◆ STATED PROBLEM
Format the entries below as a JSON list of strings with one string per line, leaving out any blank lines.

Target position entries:
★ ★ ★ ★ ★

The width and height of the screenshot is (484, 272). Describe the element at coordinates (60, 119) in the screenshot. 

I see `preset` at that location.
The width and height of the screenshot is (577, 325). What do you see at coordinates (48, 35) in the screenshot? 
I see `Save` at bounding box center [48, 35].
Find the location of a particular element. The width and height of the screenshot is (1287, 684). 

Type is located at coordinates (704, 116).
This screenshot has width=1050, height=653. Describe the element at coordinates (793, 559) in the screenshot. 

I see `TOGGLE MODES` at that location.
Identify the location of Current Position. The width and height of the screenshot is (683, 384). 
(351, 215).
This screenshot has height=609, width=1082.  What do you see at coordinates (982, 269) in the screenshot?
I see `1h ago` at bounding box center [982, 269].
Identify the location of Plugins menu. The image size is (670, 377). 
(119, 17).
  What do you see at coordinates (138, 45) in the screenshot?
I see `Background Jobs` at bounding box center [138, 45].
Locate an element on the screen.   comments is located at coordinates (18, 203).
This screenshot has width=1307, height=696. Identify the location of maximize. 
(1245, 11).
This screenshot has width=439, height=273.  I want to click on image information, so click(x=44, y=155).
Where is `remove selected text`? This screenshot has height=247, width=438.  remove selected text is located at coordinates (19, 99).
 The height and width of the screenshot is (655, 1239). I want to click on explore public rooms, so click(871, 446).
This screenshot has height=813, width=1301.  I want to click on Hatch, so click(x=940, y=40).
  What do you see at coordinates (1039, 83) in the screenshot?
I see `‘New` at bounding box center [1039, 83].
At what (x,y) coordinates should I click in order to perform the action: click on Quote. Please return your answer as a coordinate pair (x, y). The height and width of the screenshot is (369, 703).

★ ★ ★ ★ ★

◆ OUTPUT OF THE TASK
[
  "The width and height of the screenshot is (484, 272). Describe the element at coordinates (60, 119) in the screenshot. ",
  "I see `preset` at that location.",
  "The width and height of the screenshot is (577, 325). What do you see at coordinates (48, 35) in the screenshot? ",
  "I see `Save` at bounding box center [48, 35].",
  "Find the location of a particular element. The width and height of the screenshot is (1287, 684). ",
  "Type is located at coordinates (704, 116).",
  "This screenshot has width=1050, height=653. Describe the element at coordinates (793, 559) in the screenshot. ",
  "I see `TOGGLE MODES` at that location.",
  "Identify the location of Current Position. The width and height of the screenshot is (683, 384). ",
  "(351, 215).",
  "This screenshot has height=609, width=1082.  What do you see at coordinates (982, 269) in the screenshot?",
  "I see `1h ago` at bounding box center [982, 269].",
  "Identify the location of Plugins menu. The image size is (670, 377). ",
  "(119, 17).",
  "  What do you see at coordinates (138, 45) in the screenshot?",
  "I see `Background Jobs` at bounding box center [138, 45].",
  "Locate an element on the screen.   comments is located at coordinates (18, 203).",
  "This screenshot has width=1307, height=696. Identify the location of maximize. ",
  "(1245, 11).",
  "This screenshot has width=439, height=273.  I want to click on image information, so click(x=44, y=155).",
  "Where is `remove selected text`? This screenshot has height=247, width=438.  remove selected text is located at coordinates (19, 99).",
  " The height and width of the screenshot is (655, 1239). I want to click on explore public rooms, so click(871, 446).",
  "This screenshot has height=813, width=1301.  I want to click on Hatch, so click(x=940, y=40).",
  "  What do you see at coordinates (1039, 83) in the screenshot?",
  "I see `‘New` at bounding box center [1039, 83].",
  "At what (x,y) coordinates should I click in order to perform the action: click on Quote. Please return your answer as a coordinate pair (x, y). The height and width of the screenshot is (369, 703)."
]